Further to Lauredhel’s post about a UK judge’s strange views on the sexual precocity of a 10 year old girl, which became a discussion on young people and sexuality (and the negatives of viewing adolescent sexual experimentation through a lens of adult sexuality), I’ve just become aware of this terrific website from the UK, from sexual health charity Brook. As parent to two kids in their tween-to-teen years, such websites are of great interest to me, and I suspect to many other parents.
Brook Advisory Centres – commonly known just as Brook – is the only national voluntary sector provider of free and confidential sexual health advice and services specifically for young people under 25. Brook is a registered charity, and has 40 years’ experience of providing professional advice through specially trained doctors, nurses, counsellors, and outreach and information workers to over 200,000 young people each year.
They have an excellent set of information pages (based on leaflets they supply to young people around the UK): Contraception, Emergency Contraception, Pregnancy, Sexually transmitted infections, Abortion, Your Body. They also have a comprehensive section on the rights of young people regarding sexual matters.
I really like the way they’ve laid out the information so clearly and simply. In Australia accurate information is a little more complicated because of different State laws regarding various aspects of sexuality and reproduction: Sexual Health and Family Planning Australia coordinates policy statements for the State Family Planning organisations linked to on their homepage, and each State organisation has Factsheets/Brochures explaining how various State laws affect sexual health matters as well as the basics of sexual health education.

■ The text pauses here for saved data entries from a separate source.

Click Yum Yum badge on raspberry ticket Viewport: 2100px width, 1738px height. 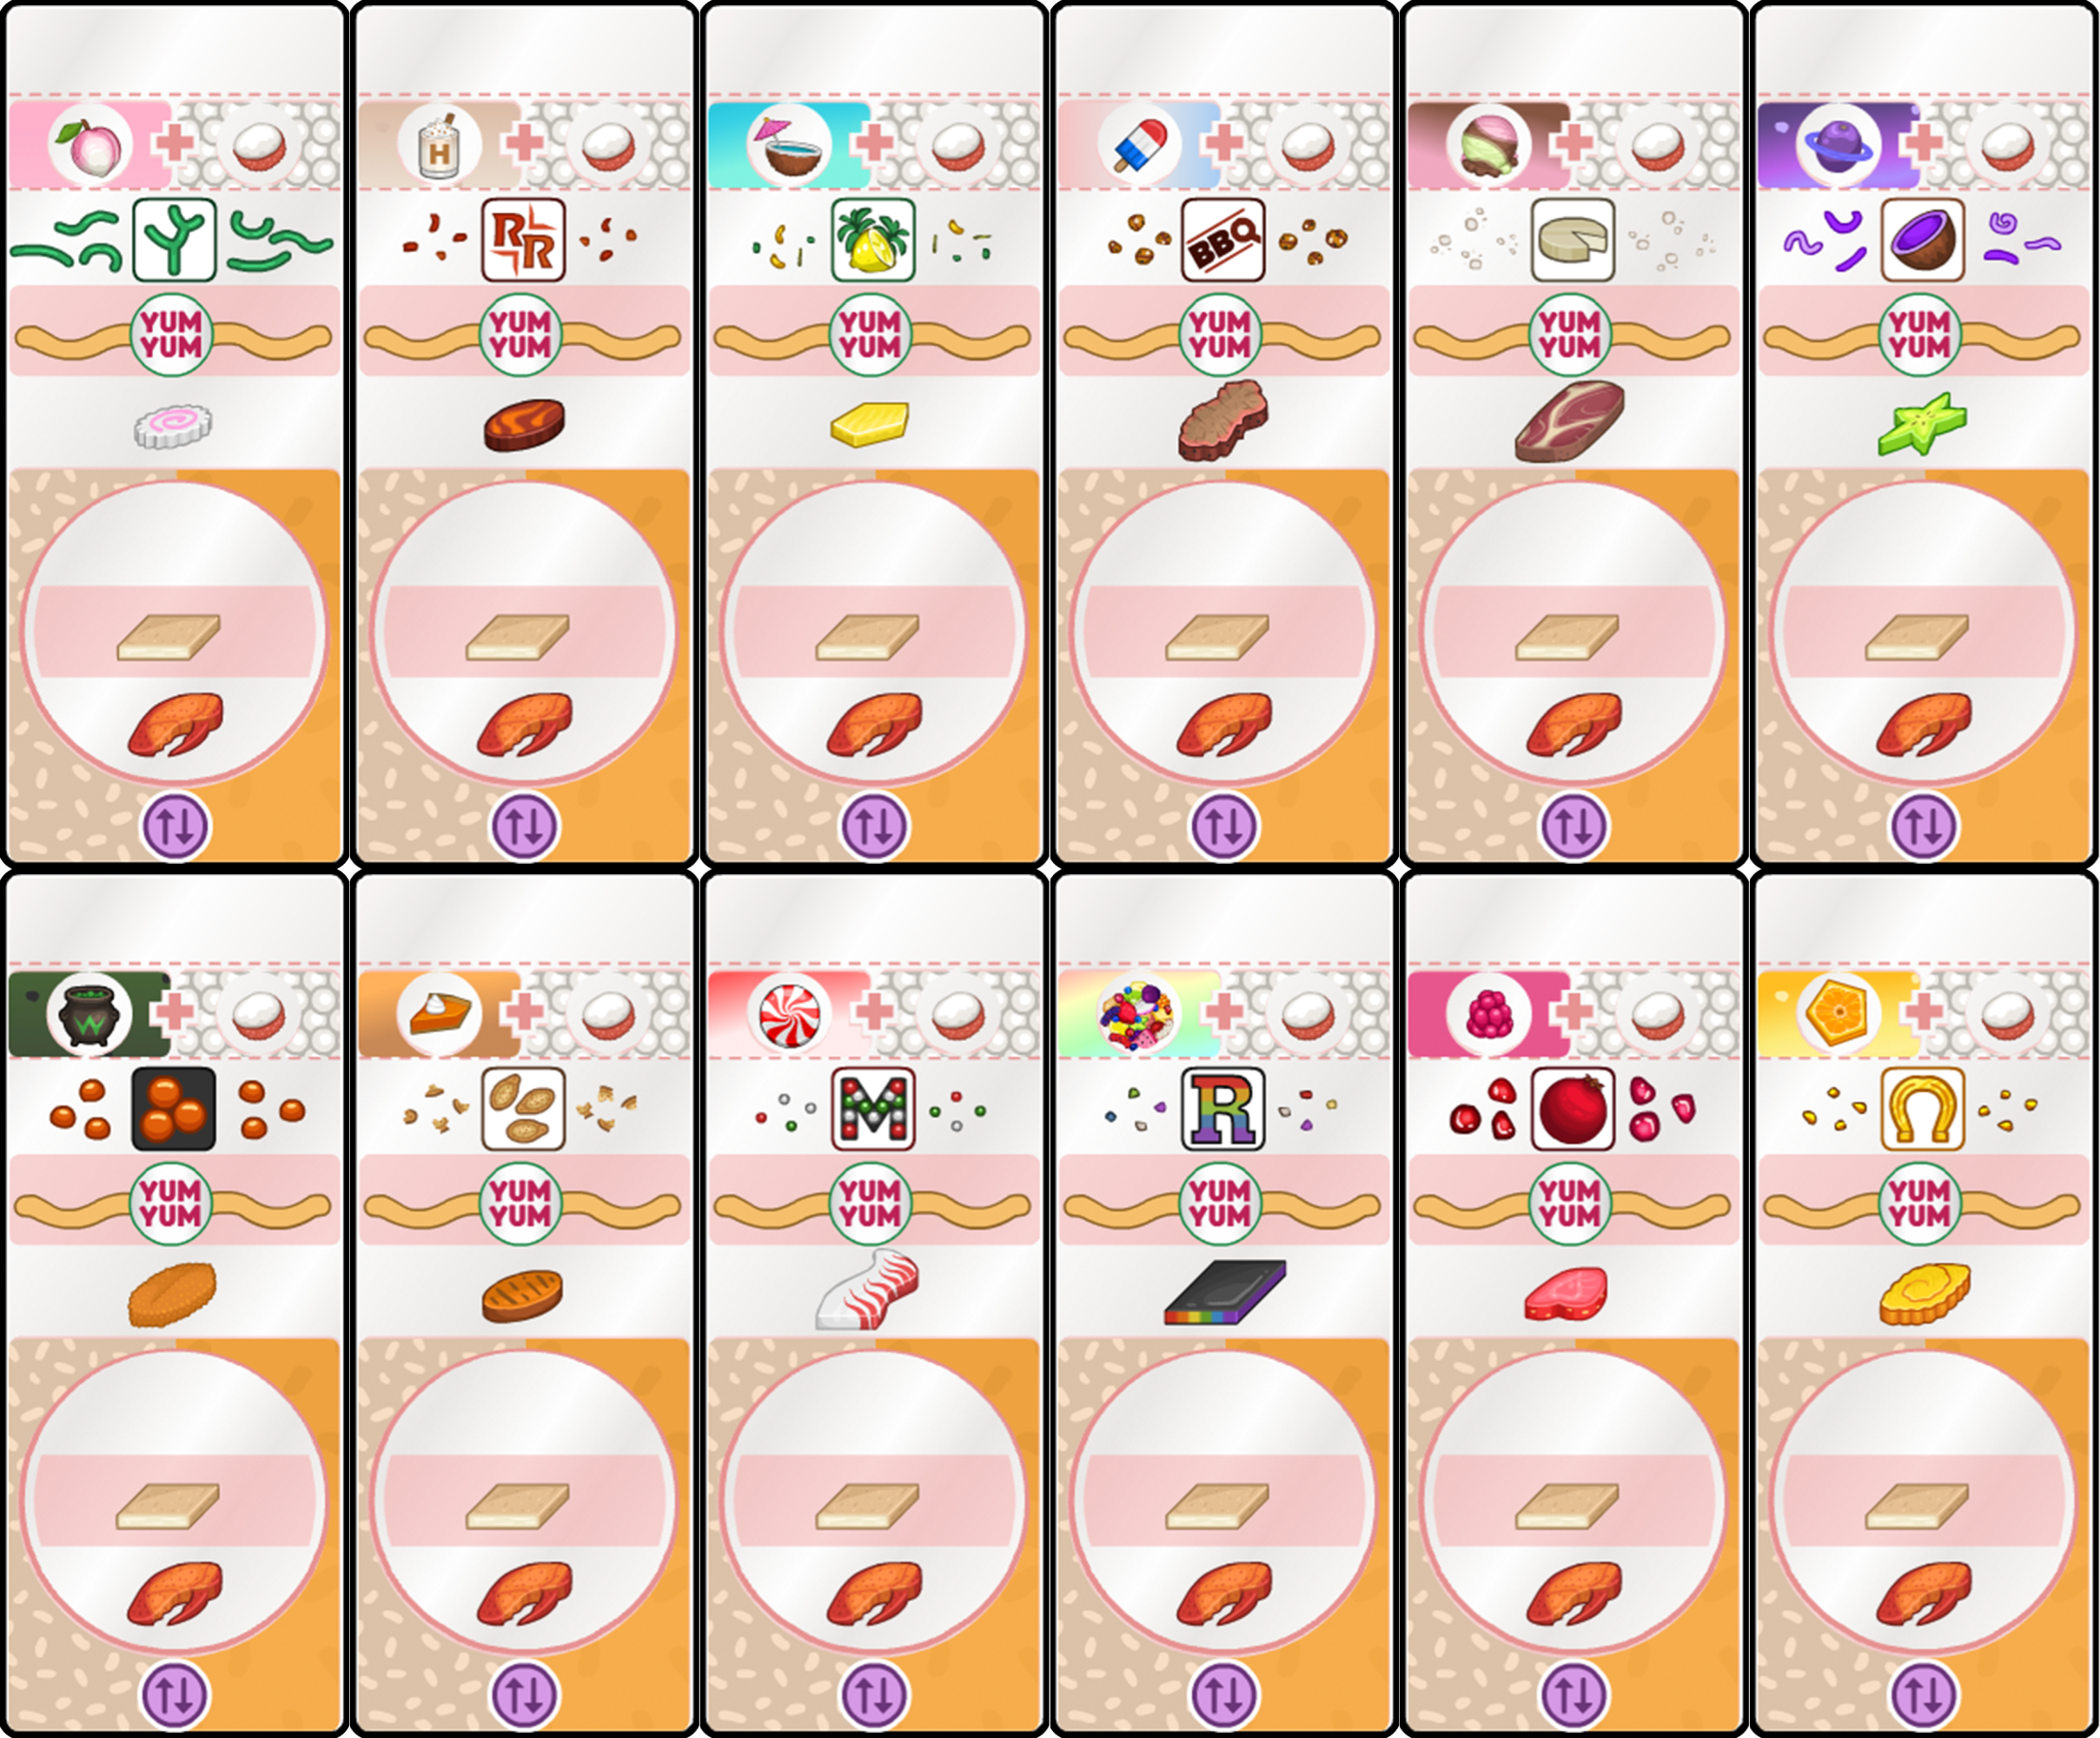coord(1571,1203)
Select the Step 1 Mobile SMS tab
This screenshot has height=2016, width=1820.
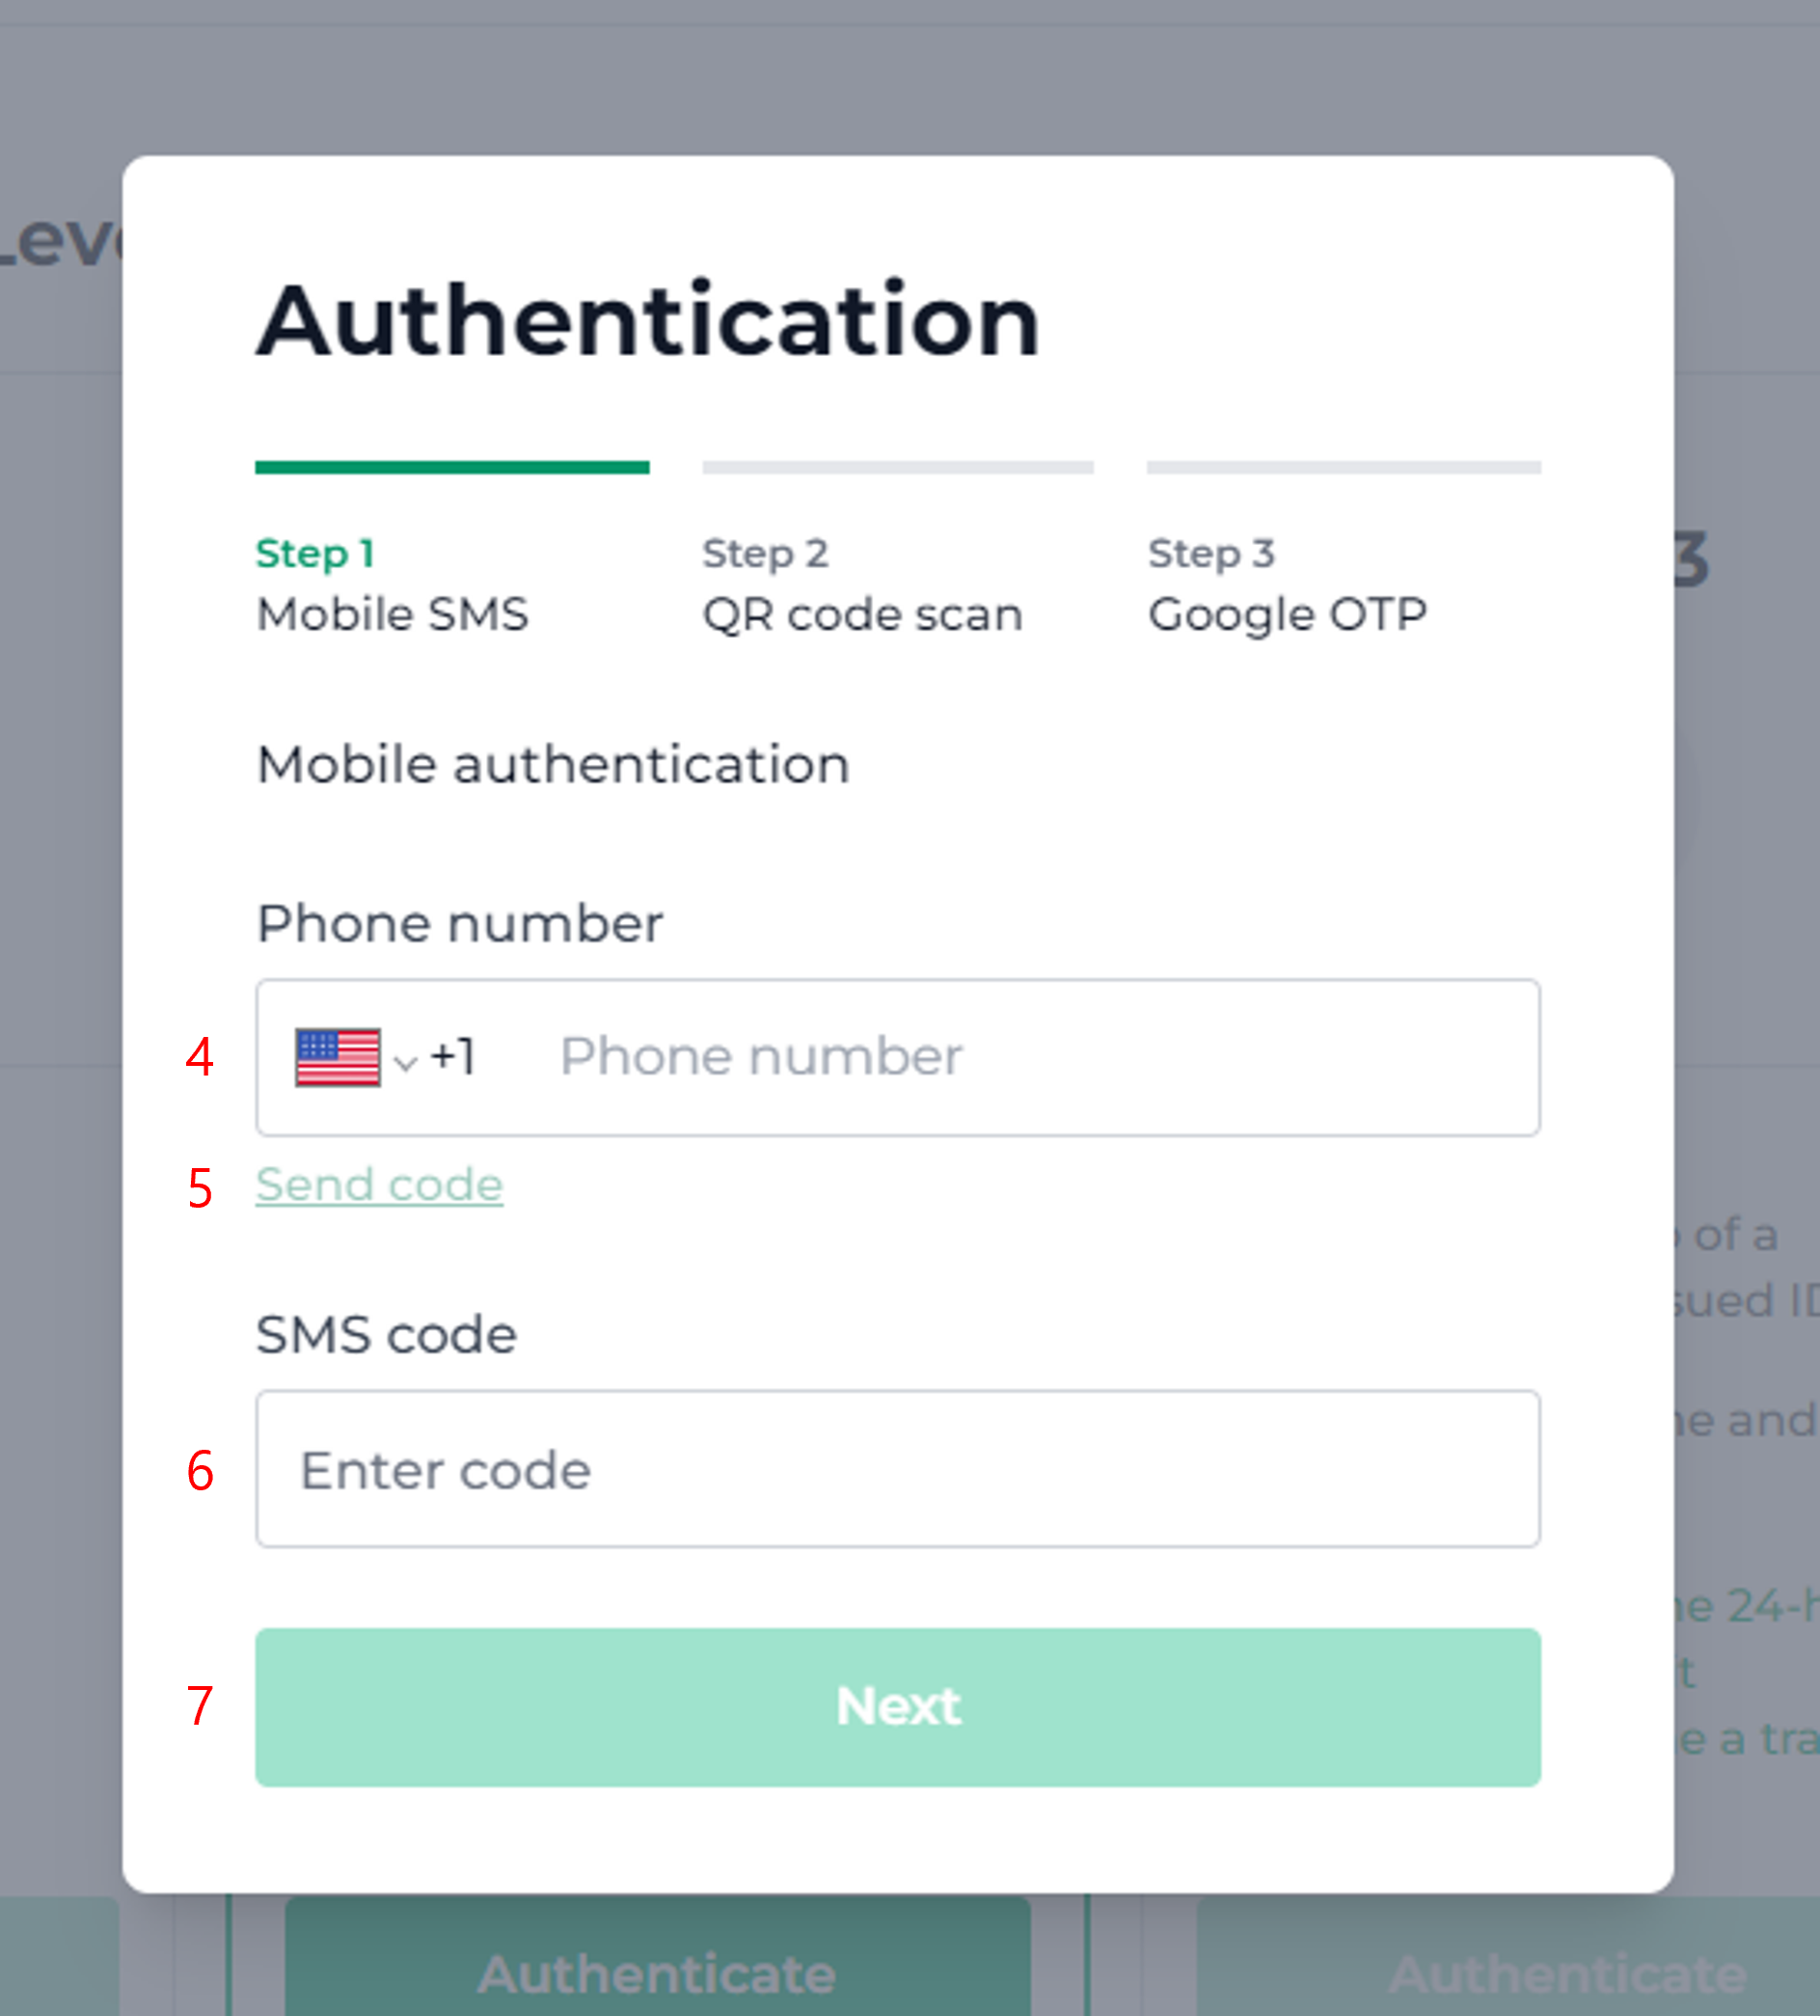point(392,584)
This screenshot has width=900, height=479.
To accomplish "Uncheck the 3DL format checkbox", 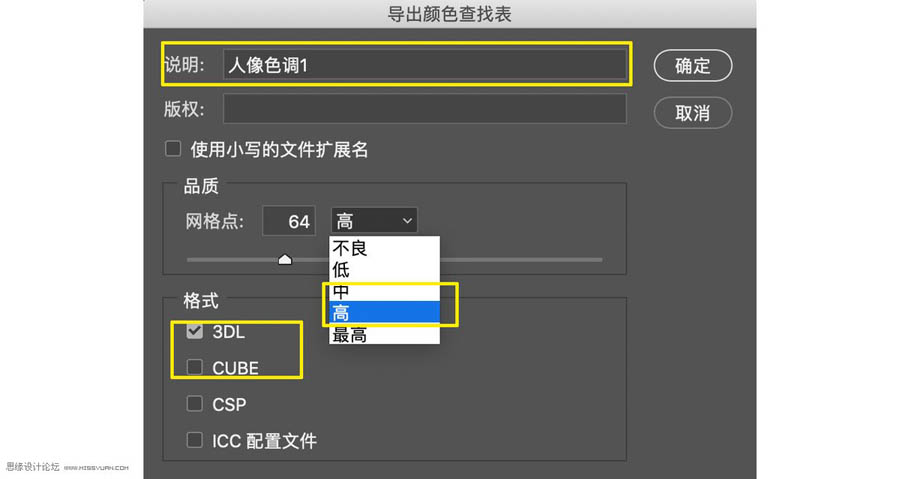I will [195, 332].
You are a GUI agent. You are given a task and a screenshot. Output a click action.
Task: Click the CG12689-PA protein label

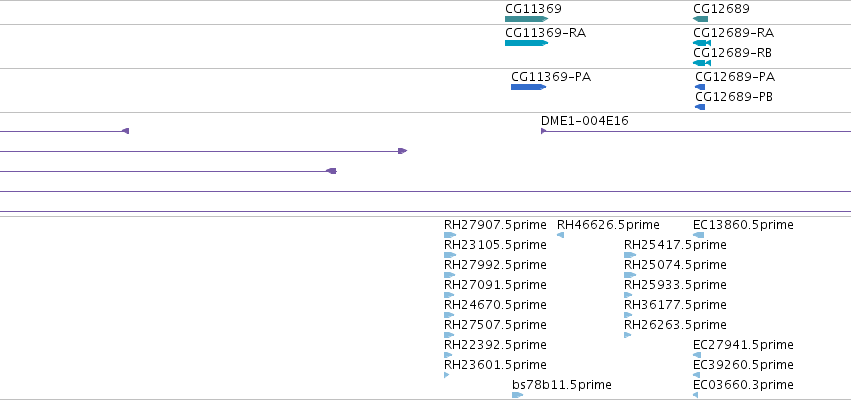click(735, 77)
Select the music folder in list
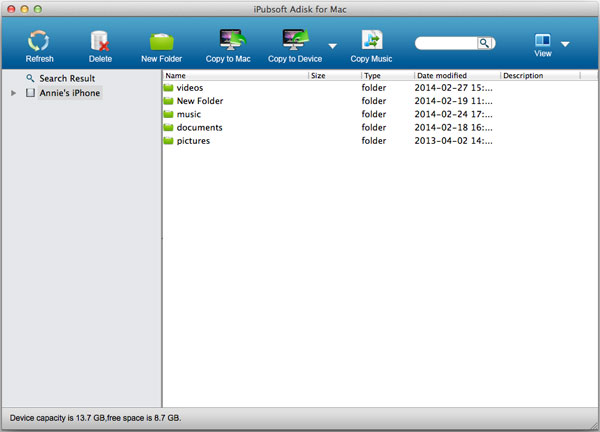Image resolution: width=600 pixels, height=432 pixels. pyautogui.click(x=188, y=114)
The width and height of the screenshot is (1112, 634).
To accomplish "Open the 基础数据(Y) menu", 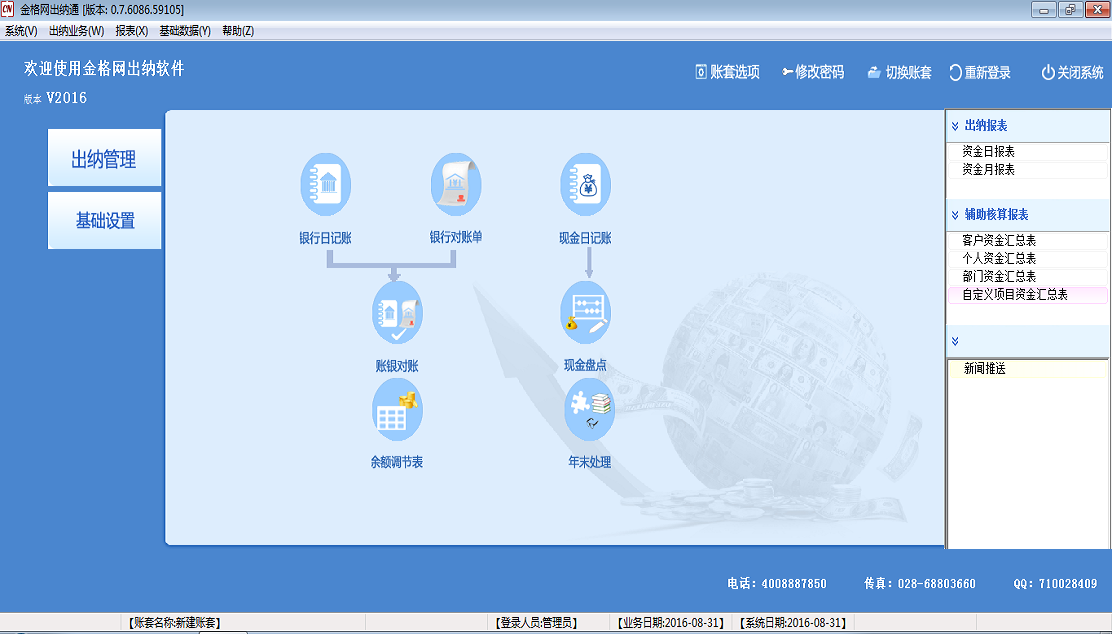I will 185,31.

In the USA there is Scarleteen, which in some ways I find oddly try-hard in the hipness department compared to Brook and the various Australian family planning sites, although I’m sure that their advice regarding various State legal issues is spot-on. Their exceptionally frank approach to some of the common questions about sexual practises is certainly refreshing.
Simon Blake, the chief executive of Brook, has a blog called Talking of Sex. I personally prefer his straightforward style without the distracting hipster graphics favoured by Scarleteen.
Still, just as older people vary in the style of communication and layout they prefer, so do young people. Each of the offered websites would appeal to a substantial fraction of their demographic, but knowing that there are other sites out there which lay out accurate information differently might be useful to people who find one site’s style unappealing.
How do other parents view online sexual education sites?